Gains in TV, film offset dips in publishing, AOL
Time Warner held steady last quarter in a rocky economy, with profit and revenue flat from a year ago, as gains at TV networks, cable and film offset dips at struggling Time Inc. and AOL.
Net income of $1.1 billion was down 2%, revenue unchanged at $11.7 billion, and operating income up 10% to $3.5 billion.
The conglom said it has about $18 billion in cash on hand, a nice war chest at a time when others are pinched for cash. Less than 20% of its revenue depends on advertising, which has been slammed by the current economic slowdown. And almost none of it is local, which has taken the worst hit.
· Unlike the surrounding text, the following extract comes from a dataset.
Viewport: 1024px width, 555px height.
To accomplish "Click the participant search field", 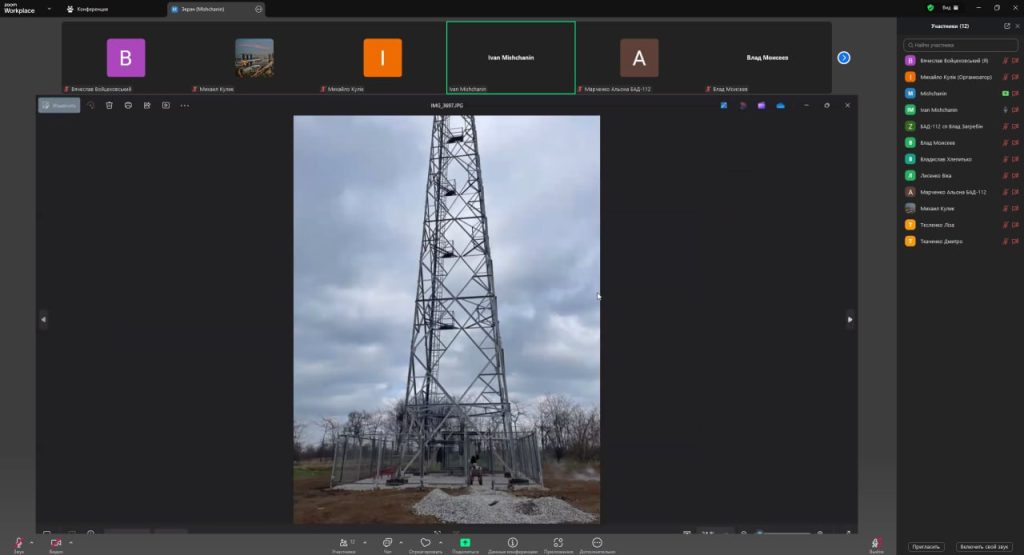I will click(x=960, y=45).
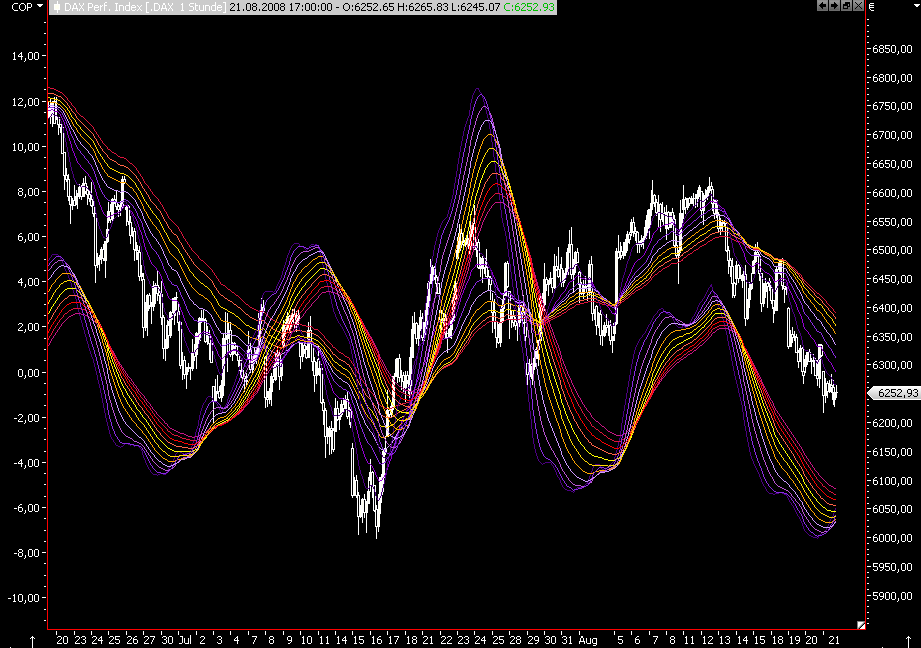
Task: Click the small chart icon before DAX title
Action: (55, 7)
Time Warner also revealed it will take a $100 million-$125 million charge in the fourth quarter for the massive restructuring at Time Inc. announced last week. The parent is cutting hundreds of jobs and splitting the magazine publisher into three divisions — moves it says will help save $150 million next year.
With investors mightily worried about tight credit markets, chief exec Jeff Bewkes reassured them during a conference call that the media giant isn’t “at all concerned about our ability to finance films going forward.”
The studio is moving from a combined annual release slate of 45-50 films (which included New Line) to a “more focused” slate in the 25-pic range. Multiyear movie deals with financial partners are still solid, Bewkes said, and Warner Bros. has a healthy mix of wholly owned films, joint ventures and distribution deals.
Time Warner took a $182 million restructuring charge earlier this year from gutting its New Line division.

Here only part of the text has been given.